Depuis le temps de Jean Philopon, on n’avait pas entendu pareil langage ; on n’avait pas vu le sens commun mettre si clairement en évidence ce qu’il y a d’inadmissible dans la théorie péripatéticienne du mouvement des projectiles.

Mais Guillaume d’Ockam va dépasser d’emblée le point où s’était arrêté Jean le Grammairien. Au mouvement du projectile, celui-ci assignait un moteur continuellement présent ; c’était une activité, une forme, une énergie que l’instrument de jet avait mise dans le mobile.

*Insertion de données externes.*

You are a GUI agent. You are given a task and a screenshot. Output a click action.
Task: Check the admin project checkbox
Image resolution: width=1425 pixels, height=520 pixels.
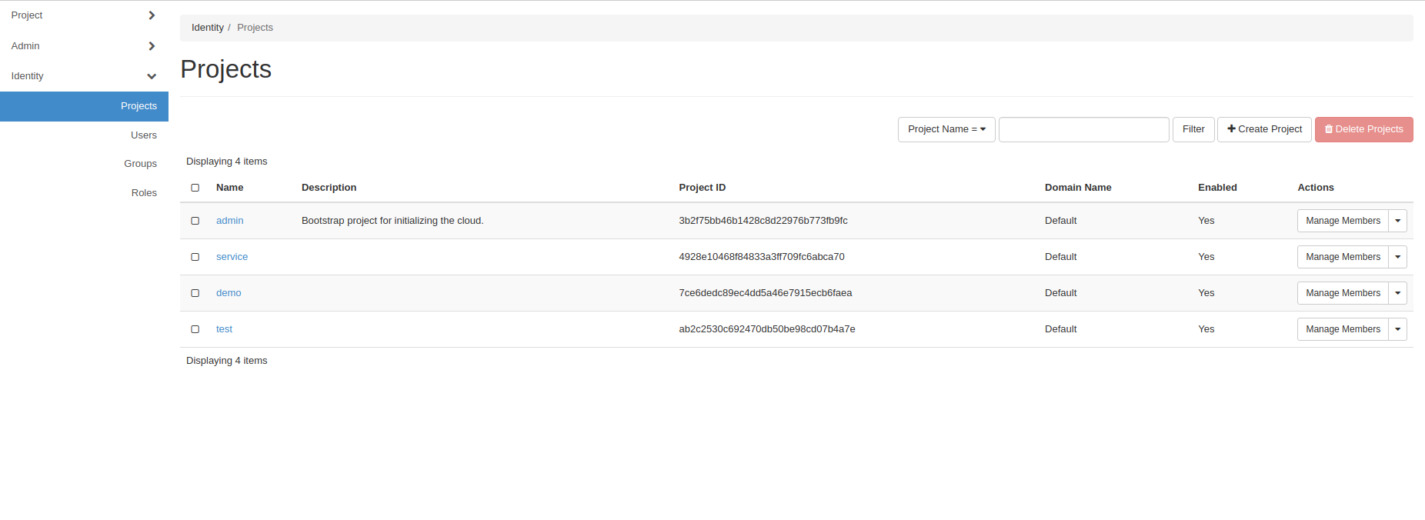point(195,221)
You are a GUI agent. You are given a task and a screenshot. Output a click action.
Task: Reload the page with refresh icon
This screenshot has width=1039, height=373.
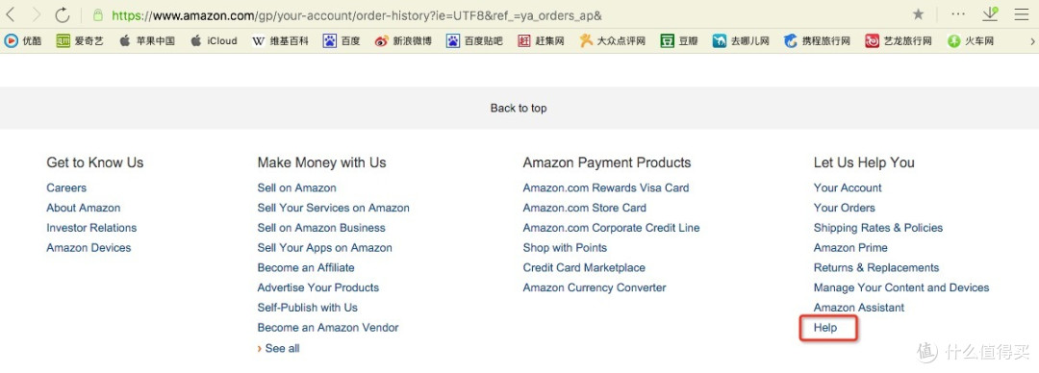(63, 14)
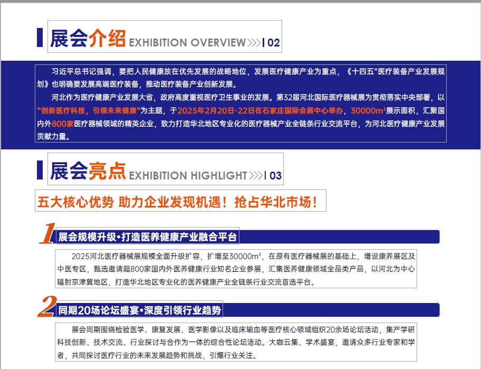481x369 pixels.
Task: Click the 展会亮点 heading
Action: coord(88,171)
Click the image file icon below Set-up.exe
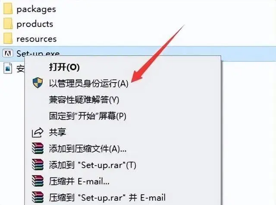Image resolution: width=276 pixels, height=205 pixels. [8, 68]

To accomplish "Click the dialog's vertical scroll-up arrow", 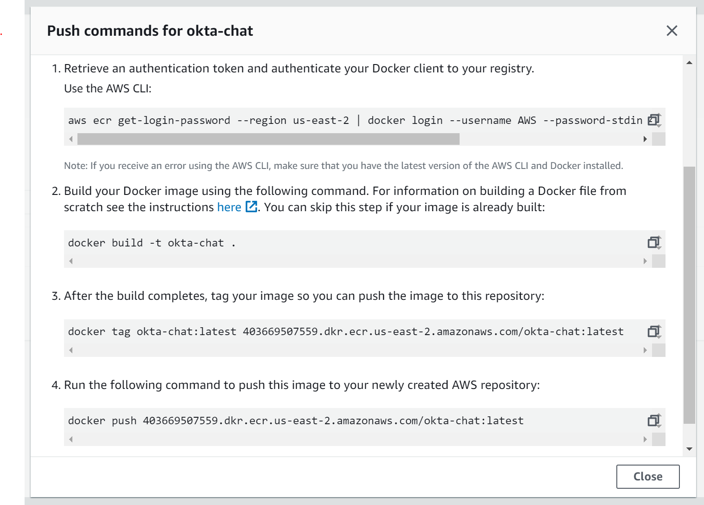I will pyautogui.click(x=690, y=63).
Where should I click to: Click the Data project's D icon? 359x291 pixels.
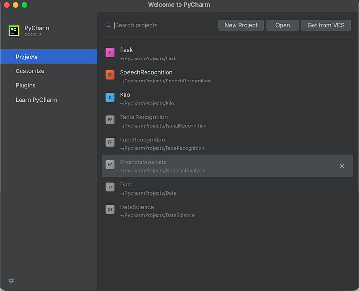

Ockam n’admettra même pas l’existence de cette vertu motrice.

« Dans l’étude du mouvement de projection, dit-il2, se rencontre une grande difficulté au sujet du principe moteur et effectif de ce mouvement.

» Ce principe, ce ne peut être l’instrument de jet ; il pourrait, en effet, être détruit tandis que le mouvement continuerait d’exister.

» Ce ne peut, non plus être l’air, car lorsqu’une flèche et une pierre se croisent, il faudrait qu’il pût se mouvoir de mouvements contraires.

» Enfin, ce ne peut être une vertu qui réside en la pierre car, je vous le demande, par quoi cette vertu serait-elle causée ?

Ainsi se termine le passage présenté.